* _WORK TASK_
Write each line out a second time, exactly as shown below.

Start of LISTED ENTRIES

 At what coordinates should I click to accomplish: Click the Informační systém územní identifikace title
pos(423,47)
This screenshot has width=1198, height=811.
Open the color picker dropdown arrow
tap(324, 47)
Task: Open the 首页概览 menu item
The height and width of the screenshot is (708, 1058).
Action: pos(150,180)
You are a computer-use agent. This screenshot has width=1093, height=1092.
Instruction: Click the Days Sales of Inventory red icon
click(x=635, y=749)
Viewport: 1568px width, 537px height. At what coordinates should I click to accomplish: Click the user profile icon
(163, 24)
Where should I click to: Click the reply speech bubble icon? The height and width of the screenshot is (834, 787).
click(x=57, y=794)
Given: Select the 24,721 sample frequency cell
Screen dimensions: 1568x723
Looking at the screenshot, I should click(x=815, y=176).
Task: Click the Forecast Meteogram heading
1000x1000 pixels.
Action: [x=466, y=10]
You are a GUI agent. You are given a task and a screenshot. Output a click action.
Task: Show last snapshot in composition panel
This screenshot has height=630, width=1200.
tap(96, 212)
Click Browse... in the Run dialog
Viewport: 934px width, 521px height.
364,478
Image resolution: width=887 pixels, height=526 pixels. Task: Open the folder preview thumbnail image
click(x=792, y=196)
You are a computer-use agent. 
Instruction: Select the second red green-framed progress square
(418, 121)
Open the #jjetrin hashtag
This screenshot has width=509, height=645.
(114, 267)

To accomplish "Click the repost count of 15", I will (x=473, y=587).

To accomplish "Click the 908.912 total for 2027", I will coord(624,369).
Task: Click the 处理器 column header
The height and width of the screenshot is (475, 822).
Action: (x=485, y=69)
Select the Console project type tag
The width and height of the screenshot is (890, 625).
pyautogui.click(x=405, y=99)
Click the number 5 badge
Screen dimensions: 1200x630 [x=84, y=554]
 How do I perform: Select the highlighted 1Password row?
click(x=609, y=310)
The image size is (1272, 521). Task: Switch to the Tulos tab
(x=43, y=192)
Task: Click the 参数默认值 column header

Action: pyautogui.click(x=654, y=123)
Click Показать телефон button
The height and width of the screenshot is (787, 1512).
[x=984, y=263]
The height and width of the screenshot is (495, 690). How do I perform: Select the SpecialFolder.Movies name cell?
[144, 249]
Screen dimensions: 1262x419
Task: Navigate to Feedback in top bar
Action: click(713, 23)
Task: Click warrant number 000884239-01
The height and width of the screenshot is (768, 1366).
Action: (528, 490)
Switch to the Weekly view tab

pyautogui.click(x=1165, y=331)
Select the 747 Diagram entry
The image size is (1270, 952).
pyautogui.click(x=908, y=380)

End of LISTED ENTRIES

* _FINISHED TASK_
 At what coordinates should I click to accomplish: Click the Informační systém územní identifikace title
pos(423,47)
This screenshot has width=1198, height=811.
Open the color picker dropdown arrow
tap(324, 47)
Task: Open the 首页概览 menu item
The height and width of the screenshot is (708, 1058).
Action: pos(150,180)
You are a computer-use agent. This screenshot has width=1093, height=1092.
Instruction: Click the Days Sales of Inventory red icon
click(x=635, y=749)
Viewport: 1568px width, 537px height. At what coordinates should I click to accomplish: Click the user profile icon
(163, 24)
Where should I click to: Click the reply speech bubble icon? The height and width of the screenshot is (834, 787).
click(x=57, y=794)
Given: Select the 24,721 sample frequency cell
Screen dimensions: 1568x723
Looking at the screenshot, I should click(x=815, y=176).
Task: Click the Forecast Meteogram heading
1000x1000 pixels.
Action: [x=466, y=10]
You are a GUI agent. You are given a task and a screenshot. Output a click action.
Task: Show last snapshot in composition panel
This screenshot has height=630, width=1200.
tap(96, 212)
Click Browse... in the Run dialog
Viewport: 934px width, 521px height.
364,478
Image resolution: width=887 pixels, height=526 pixels. Task: Open the folder preview thumbnail image
click(x=792, y=196)
You are a computer-use agent. 
Instruction: Select the second red green-framed progress square
(418, 121)
Open the #jjetrin hashtag
This screenshot has width=509, height=645.
(114, 267)

To accomplish "Click the repost count of 15", I will (x=473, y=587).

To accomplish "Click the 908.912 total for 2027", I will coord(624,369).
Task: Click the 处理器 column header
The height and width of the screenshot is (475, 822).
Action: (x=485, y=69)
Select the Console project type tag
The width and height of the screenshot is (890, 625).
pyautogui.click(x=405, y=99)
Click the number 5 badge
Screen dimensions: 1200x630 [x=84, y=554]
 How do I perform: Select the highlighted 1Password row?
click(x=609, y=310)
The image size is (1272, 521). Task: Switch to the Tulos tab
(x=43, y=192)
Task: Click the 参数默认值 column header

Action: pyautogui.click(x=654, y=123)
Click Показать телефон button
The height and width of the screenshot is (787, 1512).
[x=984, y=263]
The height and width of the screenshot is (495, 690). How do I perform: Select the SpecialFolder.Movies name cell?
[144, 249]
Screen dimensions: 1262x419
Task: Navigate to Feedback in top bar
Action: click(713, 23)
Task: Click warrant number 000884239-01
The height and width of the screenshot is (768, 1366).
Action: (528, 490)
Switch to the Weekly view tab

pyautogui.click(x=1165, y=331)
Select the 747 Diagram entry
The image size is (1270, 952).
pyautogui.click(x=908, y=380)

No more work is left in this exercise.